**EXERCISE REQUIREMENTS**
**a.** In the Distutils mailing list post, what does Oscar Benjamin say it would be really good to have?
**b.** Translate this sentence from the Distutils mailing list post into Spanish: "There are already many guides showing how to use distutils/setuptools to do things the old way."
**c.** Please pick up the Distutils mailing list post where it stops and continue writing it.

[Distutils] Q about best practices now (or near future)
ncoghlan at gmail.com
Thu Jul 18 00:12:01 CEST 2013
On 18 Jul 2013 06:24, "Oscar Benjamin" <oscar.j.benjamin at gmail.com> wrote:
> On 17 July 2013 17:59, Brett Cannon <brett at python.org> wrote:
> > But it also sounds like that project providing wheel distributions is
> > early to include in the User's Guide.
> There are already many guides showing how to use distutils/setuptools
> to do things the old way. There are also confused bits of
> documentation/guides referring to now obsolete projects that at one
> point were touted as the future. It would be really good to have a
> guide that shows how the new working with wheels and metadata way is
> expected to work from the perspective of end users and package authors
> even if this isn't fully ready yet.

**PROVIDED DATA**

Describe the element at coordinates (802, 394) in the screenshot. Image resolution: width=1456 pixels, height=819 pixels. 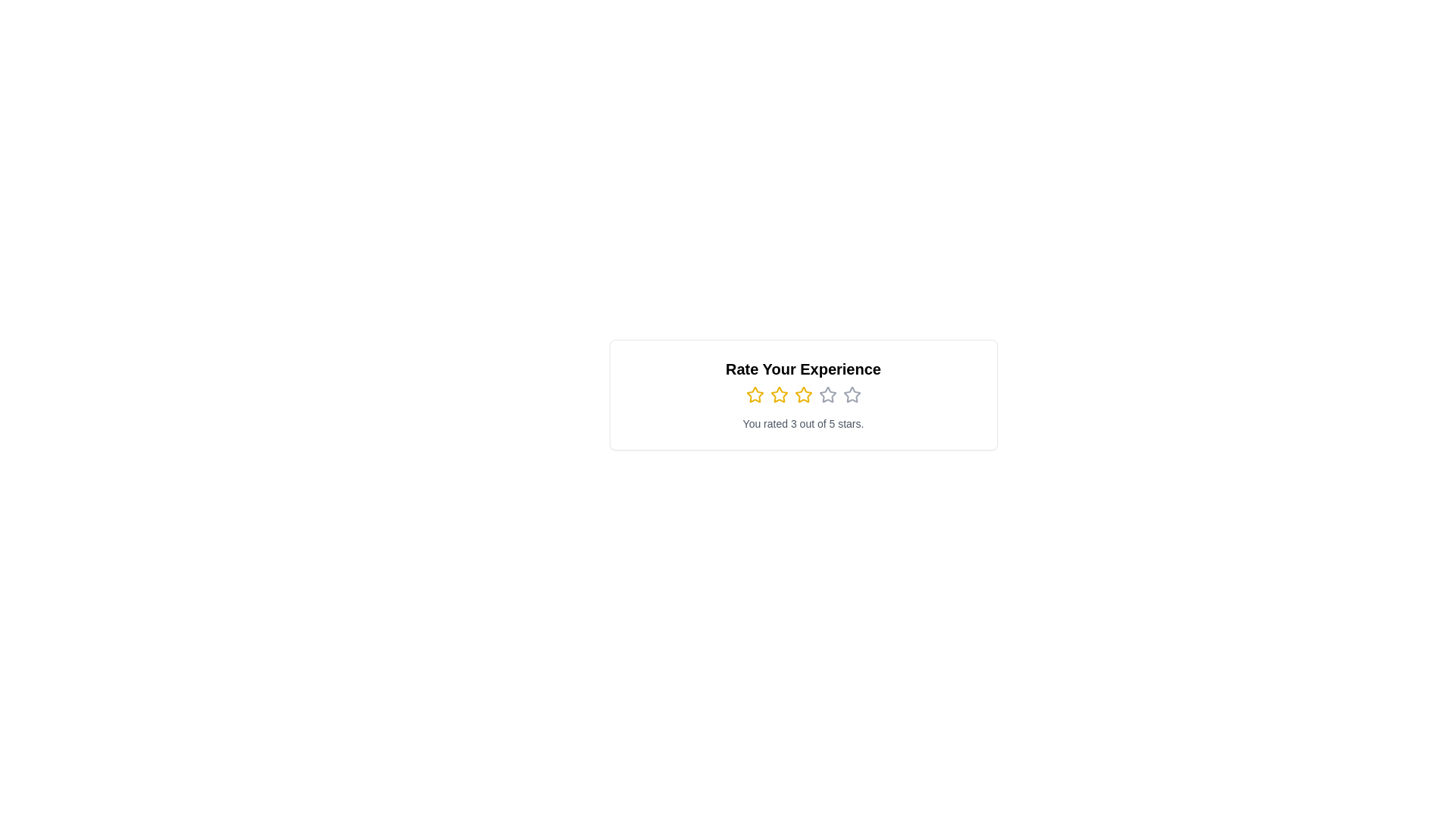
I see `the interactive yellow star icon, the third star in a row of five, indicating a rating of 3 out of 5 stars, located under the 'Rate Your Experience' text` at that location.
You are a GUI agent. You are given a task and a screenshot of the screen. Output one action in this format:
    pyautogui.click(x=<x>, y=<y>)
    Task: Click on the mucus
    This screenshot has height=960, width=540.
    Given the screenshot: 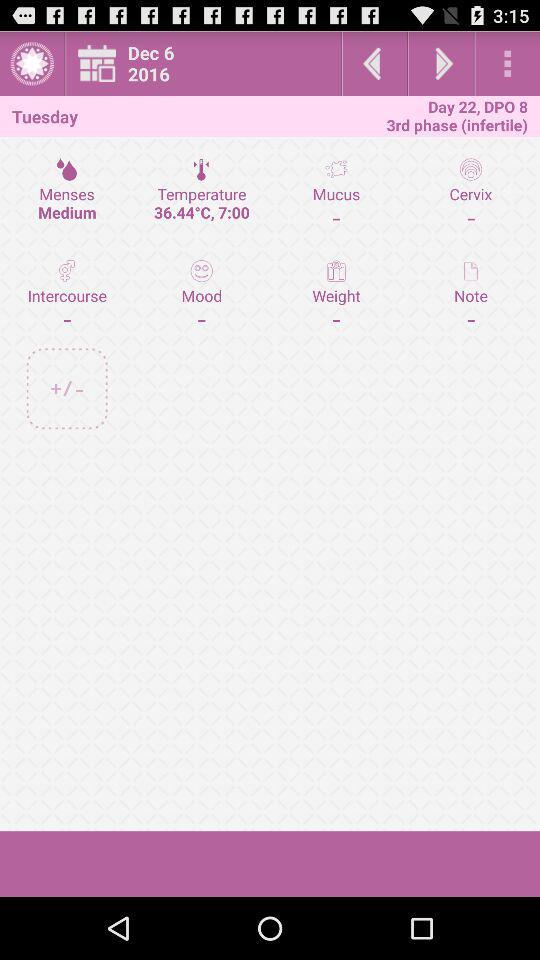 What is the action you would take?
    pyautogui.click(x=336, y=193)
    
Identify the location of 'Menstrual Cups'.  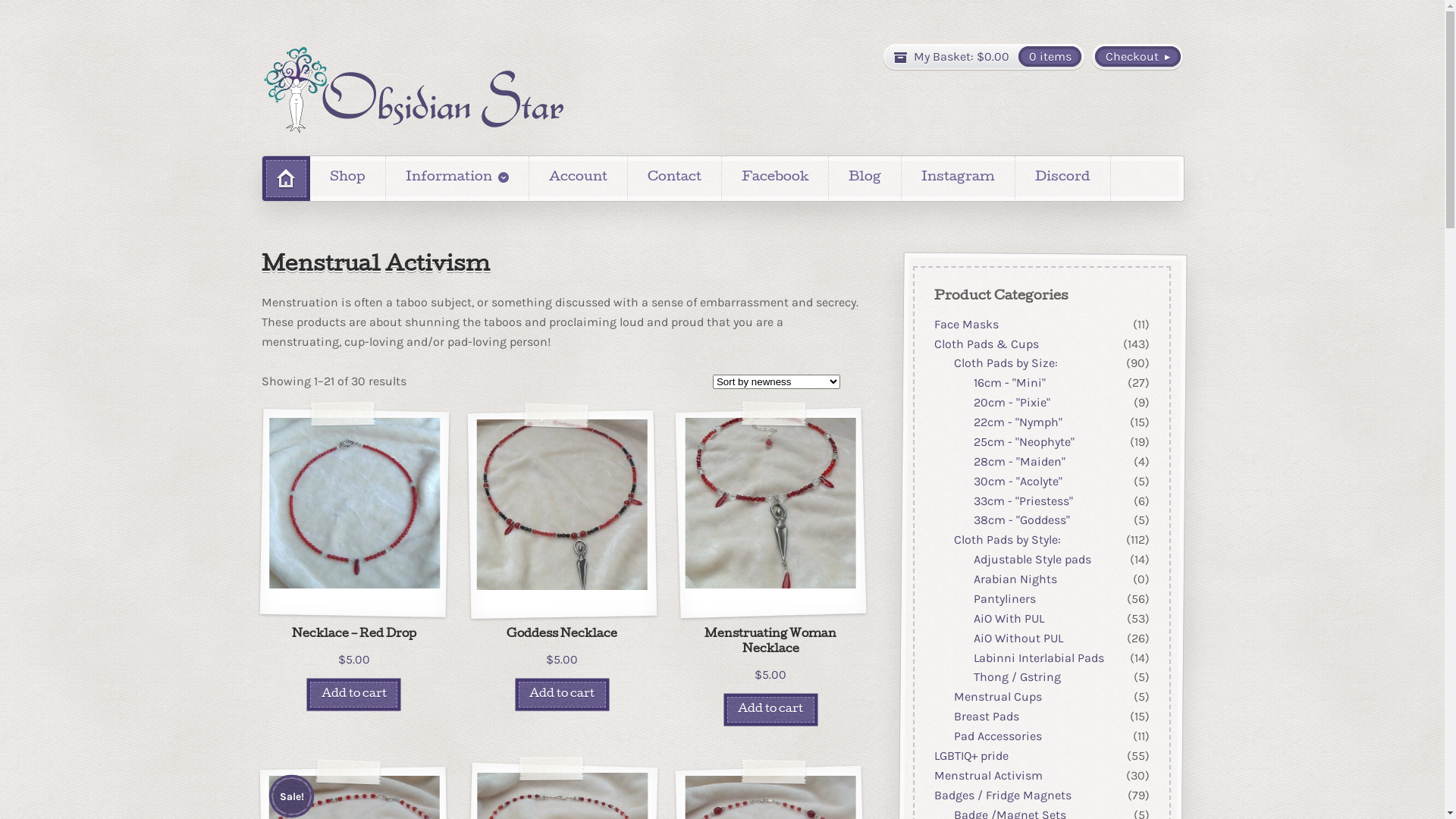
(952, 696).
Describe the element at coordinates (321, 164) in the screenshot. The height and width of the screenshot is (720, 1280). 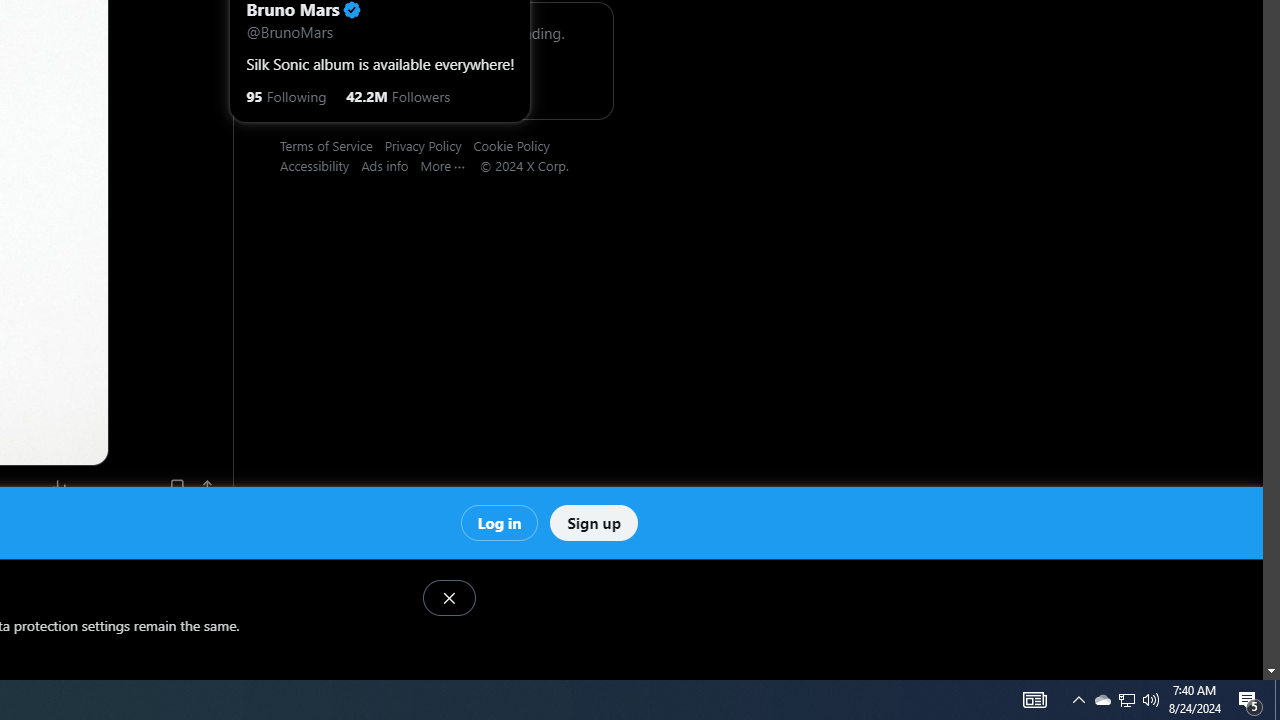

**OUTPUTS BY TASK**
**a.** A guide that shows how the new way of working with wheels and metadata is expected to work for end users and package authors, even if it isn't fully ready yet.

**b.** Ya existen muchas guías que muestran cómo usar distutils/setuptools para hacer las cosas a la manera antigua.

**c.**
> I've been loosely following the packaging work long enough to see it
> change direction more than once. I still find it hard to see the
> complete picture for how pip, pypi, metadata, setuptools, setup.py,
> setup.json, wheels and sdists are expected to piece together in terms
> of what a package author is expected to do and how it affects end
> users. A guide (instead of a load of PEPs) would be a great way to
> clarify this for me and for the many others who haven't been following
> the progress of this at all.
That's exactly what the packaging guide is for. It just needs volunteers to
help write it.
PEP 426 goes into a lot of detail on the various things that are supported,
but a key thing to keep in mind is that metadata 2.0 is a 3.4.1 time frame
idea, purely for resourcing reasons. The bundling proposed for 3.4 is about
blessing setuptools & pip as the "obvious way to do it". Not the *only* way
to do it (other build systems like d2to1 work, they just need a suitable
setup.py shim, and other installers are possible too), just the obvious way.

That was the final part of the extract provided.